RECORDS TO PROCESS —
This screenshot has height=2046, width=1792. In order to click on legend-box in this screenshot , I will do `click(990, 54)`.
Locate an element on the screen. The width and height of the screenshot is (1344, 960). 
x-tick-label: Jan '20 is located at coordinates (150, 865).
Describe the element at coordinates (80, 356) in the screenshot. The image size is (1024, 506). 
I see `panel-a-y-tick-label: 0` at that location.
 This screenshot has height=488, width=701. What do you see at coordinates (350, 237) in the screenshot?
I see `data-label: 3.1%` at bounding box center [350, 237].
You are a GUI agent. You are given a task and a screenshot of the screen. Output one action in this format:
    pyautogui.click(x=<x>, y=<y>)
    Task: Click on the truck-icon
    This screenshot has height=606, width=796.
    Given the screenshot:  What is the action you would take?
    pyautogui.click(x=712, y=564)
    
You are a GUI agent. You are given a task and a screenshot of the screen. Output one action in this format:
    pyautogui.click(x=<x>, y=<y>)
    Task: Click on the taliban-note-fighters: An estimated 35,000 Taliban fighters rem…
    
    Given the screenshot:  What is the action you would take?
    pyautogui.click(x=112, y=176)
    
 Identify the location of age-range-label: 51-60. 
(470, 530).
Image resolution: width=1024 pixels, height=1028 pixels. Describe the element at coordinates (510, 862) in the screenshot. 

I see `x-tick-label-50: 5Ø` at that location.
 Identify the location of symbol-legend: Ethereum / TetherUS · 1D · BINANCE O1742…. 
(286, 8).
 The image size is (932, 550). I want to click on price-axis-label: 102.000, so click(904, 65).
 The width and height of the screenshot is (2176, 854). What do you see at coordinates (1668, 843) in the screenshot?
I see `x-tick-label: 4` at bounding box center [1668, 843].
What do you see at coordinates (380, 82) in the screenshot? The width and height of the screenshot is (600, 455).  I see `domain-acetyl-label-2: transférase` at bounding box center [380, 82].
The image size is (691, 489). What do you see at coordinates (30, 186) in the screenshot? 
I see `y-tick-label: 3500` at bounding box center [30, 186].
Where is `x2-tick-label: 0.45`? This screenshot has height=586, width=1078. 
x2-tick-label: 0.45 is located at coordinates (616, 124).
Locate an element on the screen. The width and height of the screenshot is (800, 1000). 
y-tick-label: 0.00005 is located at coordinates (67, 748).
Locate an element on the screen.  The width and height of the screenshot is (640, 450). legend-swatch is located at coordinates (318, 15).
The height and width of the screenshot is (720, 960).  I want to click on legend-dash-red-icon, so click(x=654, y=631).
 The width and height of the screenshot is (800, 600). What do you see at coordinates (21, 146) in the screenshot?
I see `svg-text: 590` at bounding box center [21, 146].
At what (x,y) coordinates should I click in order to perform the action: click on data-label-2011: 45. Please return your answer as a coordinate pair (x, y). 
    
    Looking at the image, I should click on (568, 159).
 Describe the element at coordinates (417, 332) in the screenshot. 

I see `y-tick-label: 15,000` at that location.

TASK TO COMPLETE — Convert every line of the rows above into a JSON list of strings, one string per line, and omit any blank lines.

WRITTEN REPLY —
[
  "This screenshot has height=2046, width=1792. In order to click on legend-box in this screenshot , I will do `click(990, 54)`.",
  "Locate an element on the screen. The width and height of the screenshot is (1344, 960). ",
  "x-tick-label: Jan '20 is located at coordinates (150, 865).",
  "Describe the element at coordinates (80, 356) in the screenshot. The image size is (1024, 506). ",
  "I see `panel-a-y-tick-label: 0` at that location.",
  " This screenshot has height=488, width=701. What do you see at coordinates (350, 237) in the screenshot?",
  "I see `data-label: 3.1%` at bounding box center [350, 237].",
  "You are a GUI agent. You are given a task and a screenshot of the screen. Output one action in this format:",
  "    pyautogui.click(x=<x>, y=<y>)",
  "    Task: Click on the truck-icon",
  "    This screenshot has height=606, width=796.",
  "    Given the screenshot:  What is the action you would take?",
  "    pyautogui.click(x=712, y=564)",
  "You are a GUI agent. You are given a task and a screenshot of the screen. Output one action in this format:",
  "    pyautogui.click(x=<x>, y=<y>)",
  "    Task: Click on the taliban-note-fighters: An estimated 35,000 Taliban fighters rem…",
  "    Given the screenshot:  What is the action you would take?",
  "    pyautogui.click(x=112, y=176)",
  " Identify the location of age-range-label: 51-60. ",
  "(470, 530).",
  "Image resolution: width=1024 pixels, height=1028 pixels. Describe the element at coordinates (510, 862) in the screenshot. ",
  "I see `x-tick-label-50: 5Ø` at that location.",
  " Identify the location of symbol-legend: Ethereum / TetherUS · 1D · BINANCE O1742…. ",
  "(286, 8).",
  " The image size is (932, 550). I want to click on price-axis-label: 102.000, so click(904, 65).",
  " The width and height of the screenshot is (2176, 854). What do you see at coordinates (1668, 843) in the screenshot?",
  "I see `x-tick-label: 4` at bounding box center [1668, 843].",
  "What do you see at coordinates (380, 82) in the screenshot? The width and height of the screenshot is (600, 455).  I see `domain-acetyl-label-2: transférase` at bounding box center [380, 82].",
  "The image size is (691, 489). What do you see at coordinates (30, 186) in the screenshot? ",
  "I see `y-tick-label: 3500` at bounding box center [30, 186].",
  "Where is `x2-tick-label: 0.45`? This screenshot has height=586, width=1078. ",
  "x2-tick-label: 0.45 is located at coordinates (616, 124).",
  "Locate an element on the screen. The width and height of the screenshot is (800, 1000). ",
  "y-tick-label: 0.00005 is located at coordinates (67, 748).",
  "Locate an element on the screen.  The width and height of the screenshot is (640, 450). legend-swatch is located at coordinates (318, 15).",
  "The height and width of the screenshot is (720, 960).  I want to click on legend-dash-red-icon, so click(x=654, y=631).",
  " The width and height of the screenshot is (800, 600). What do you see at coordinates (21, 146) in the screenshot?",
  "I see `svg-text: 590` at bounding box center [21, 146].",
  "At what (x,y) coordinates should I click in order to perform the action: click on data-label-2011: 45. Please return your answer as a coordinate pair (x, y). ",
  "    Looking at the image, I should click on (568, 159).",
  " Describe the element at coordinates (417, 332) in the screenshot. ",
  "I see `y-tick-label: 15,000` at that location."
]